Both compassion and altruism are essential in Samoan culture, according to Rev Tauanuu. Members of the church impart Samoan culture and language to the U.S.-born young people of the congregation. The youth group delivers sack lunches to homeless people throughout the area. Next month they will serve a meal at the soup kitchen across 23rd street from the church.
The John Wesley Parish started in Richmond in the early 1900s, when seven families met in a garage on Sundays to worship in Samoan. They came with the first wave of Samoans to immigrate to the Bay Area following the establishment of American Samoa as a U.S. colony. The church’s founders chose to live in Richmond because the housing was affordable. “And I heard they liked the breeze from the sea,” said Rev Tauanuu. In the early 1990s the church was able to buy a large complex on Espee Avenue next to the train tracks.

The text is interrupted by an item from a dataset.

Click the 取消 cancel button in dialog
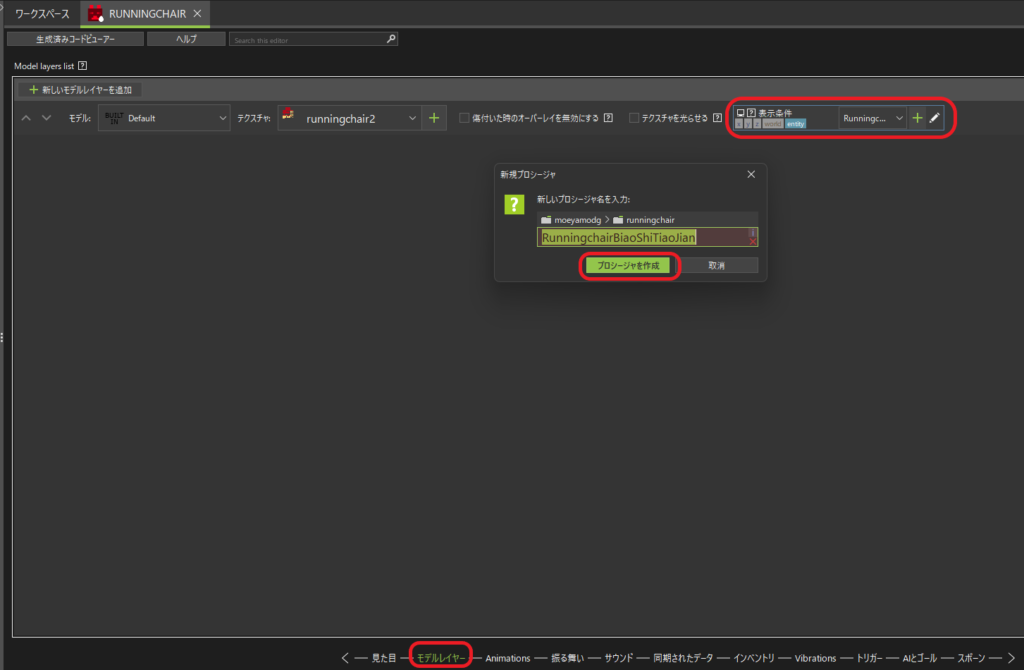Screen dimensions: 1024x670 716,266
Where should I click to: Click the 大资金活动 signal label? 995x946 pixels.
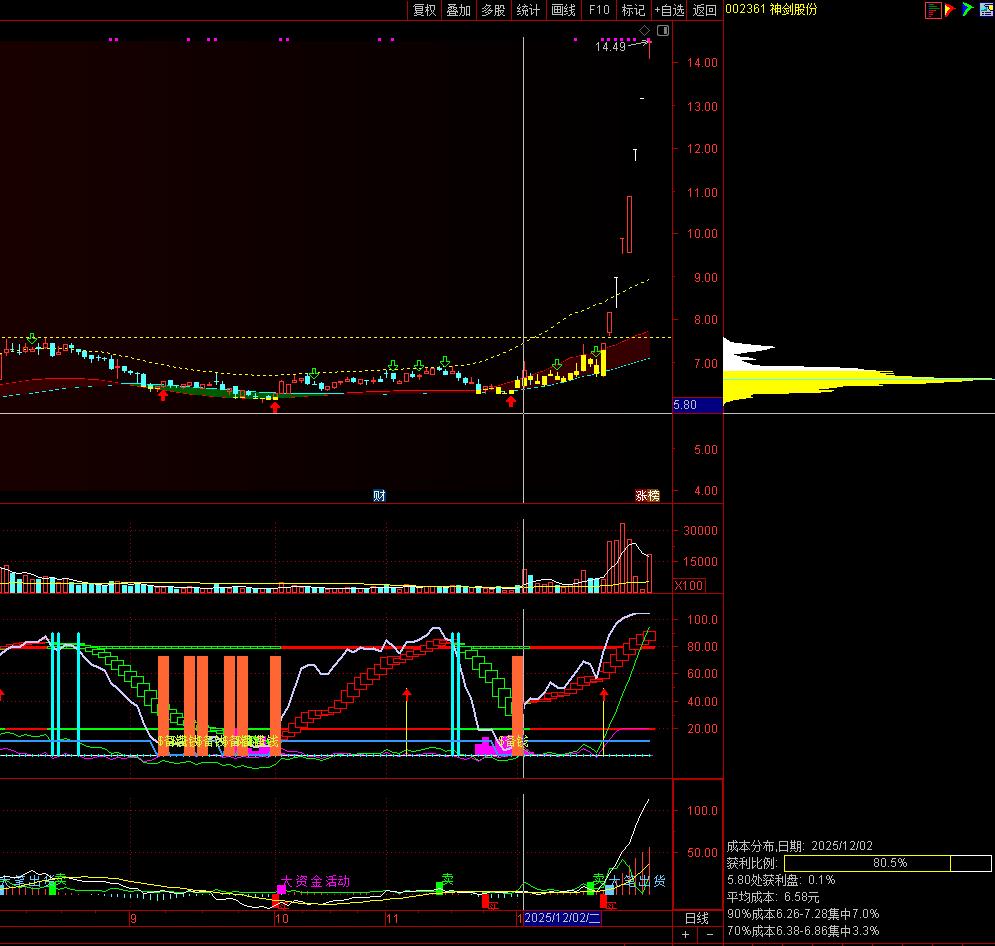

There are only 145 Native Hawaiians and Pacific Islanders in Richmond, according to recent Census Bureau estimates. Reverend Tauanuu and his family have been in Richmond since 2007, but he said his birthplace remains in his heart. The church coalition is now organizing long-term support for people in Samoa. People who want to contribute to the church’s relief efforts can call (510) 237-2057.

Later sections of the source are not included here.